Very quickly it became obvious that our conventional data collection methods were not able to help us identify when and where experimental runs failed. Some information was spread across too many notebooks, and critical parameters from various machines were not being captured at all. Figure 3 shows just a part of the data we needed from our HCA work flow.
Figure 3.
Example of flowchart depicting data to be captured by the LIMS. Each step in the HCA workflow is analyzed to determine the reagents, conditions and manipulations that are associated with. For immunostaining of cells in culture, the specific antibodies used, their concentrations and incubation times are critical variables that affect the quality of the images captured by the HCA microscope.
Hunting for a LIMS
Discussions with our colleagues who had experience in industry helped us realize that electronic laboratory notebooks were probably not the solution we needed. Instead, we needed a Laboratory Information Management System (LIMS) designed to track reagents, processes and tests.
Salespeople for LIMS vendors speak the language of Project Management, a dialect foreign to most basic science laboratories. This was a surprising barrier to communication initially and called for remedial reading on our part. In order even to begin to explain to the vendors what we wanted we had to formally describe our work flows in great detail. Therefore we prepared a user requirement specification (URS) document (18 pages), a Request For Proposal (RFP) spreadsheet, and an appendix with figures (figure 4). This was done in consultation with staff in our research office. Nothing in our previous experience had prepared us for that exercise and, in retrospect, it would have been wise to hire an independent LIMS consultant to help with this important task. Based on the responses from the vendors we selected three for further on site demos and testing.
Figure 4.
Development of User Requirements Specifications: In order to allow effective assessment of the needs of the LIMS a detailed URS and RFP must be prepared. The URS and RFP allow vendors to provide appropriate documents that the team can then evaluate for LIMS selection.
The vast majority of LIMS products use a sample/test model along with a folder hierarchy to navigate the LIMS. Products are differentiated on the richness of software tools they have for representing and manipulating data, such as representations of large chemical libraries, and the ease with which workflows can be built. Due to the complexity of the software and the underlying database (DB) it is most common to either have the vendor build out the initial implementation of the workflows or to have a local full-time LIMS analyst/programmer do the work.
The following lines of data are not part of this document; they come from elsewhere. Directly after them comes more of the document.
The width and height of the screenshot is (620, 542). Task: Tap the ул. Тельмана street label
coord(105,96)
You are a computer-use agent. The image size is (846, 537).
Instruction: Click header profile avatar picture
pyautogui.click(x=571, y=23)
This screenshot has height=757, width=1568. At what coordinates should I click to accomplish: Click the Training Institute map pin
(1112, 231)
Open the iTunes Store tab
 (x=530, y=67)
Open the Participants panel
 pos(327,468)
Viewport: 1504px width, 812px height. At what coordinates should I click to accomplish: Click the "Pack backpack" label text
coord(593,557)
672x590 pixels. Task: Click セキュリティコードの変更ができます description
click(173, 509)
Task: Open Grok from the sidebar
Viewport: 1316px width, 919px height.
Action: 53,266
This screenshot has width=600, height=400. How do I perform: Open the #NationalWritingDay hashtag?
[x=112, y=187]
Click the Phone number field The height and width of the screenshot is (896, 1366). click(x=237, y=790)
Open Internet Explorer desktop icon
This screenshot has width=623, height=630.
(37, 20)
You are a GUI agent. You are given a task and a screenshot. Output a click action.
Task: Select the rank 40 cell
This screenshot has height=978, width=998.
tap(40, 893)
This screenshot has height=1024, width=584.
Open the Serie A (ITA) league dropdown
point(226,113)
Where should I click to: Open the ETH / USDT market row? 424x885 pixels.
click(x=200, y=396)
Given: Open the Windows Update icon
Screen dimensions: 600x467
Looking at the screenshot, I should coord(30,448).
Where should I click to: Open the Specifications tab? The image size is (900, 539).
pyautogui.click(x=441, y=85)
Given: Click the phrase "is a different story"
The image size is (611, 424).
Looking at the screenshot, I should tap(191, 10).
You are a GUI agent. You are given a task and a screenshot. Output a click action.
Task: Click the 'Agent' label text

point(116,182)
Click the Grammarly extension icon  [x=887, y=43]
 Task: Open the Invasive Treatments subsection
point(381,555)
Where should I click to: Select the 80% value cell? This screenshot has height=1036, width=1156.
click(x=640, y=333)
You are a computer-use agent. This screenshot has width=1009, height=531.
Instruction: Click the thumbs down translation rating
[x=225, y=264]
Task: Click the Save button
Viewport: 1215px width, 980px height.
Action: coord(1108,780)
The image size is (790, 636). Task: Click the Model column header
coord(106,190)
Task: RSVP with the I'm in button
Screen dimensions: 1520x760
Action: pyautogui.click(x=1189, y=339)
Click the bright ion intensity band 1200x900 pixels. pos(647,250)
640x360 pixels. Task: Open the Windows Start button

This presents an obvious choice of speed to initial release versus cost. Because of the very specialized nature of individual LIMS systems it is likely that a local programmer will have to be trained by the LIMS vendor, especially to build workflows and to integrate instruments.
A major issue that we had not anticipated before launching this effort was the large and costly nature of the infrastructure needed for a LIMS. This includes at least two $10,000 servers (for development and production) and expensive site licenses for commercial database solutions (i.e. Oracle). It also requires that there be a local IT support team who can install and manage the servers and provide a Data Base Analyst (DBA) to maintain the server. A small lab cannot justify or afford a full-time DBA but relying on institutional DBAs in the IT division can result in sluggish response to problems. In fact, the launch of our LIMS was delayed by over 6 months in order to purchase and install the servers, deal with DB licensing issues (very costly) and get the databases operational.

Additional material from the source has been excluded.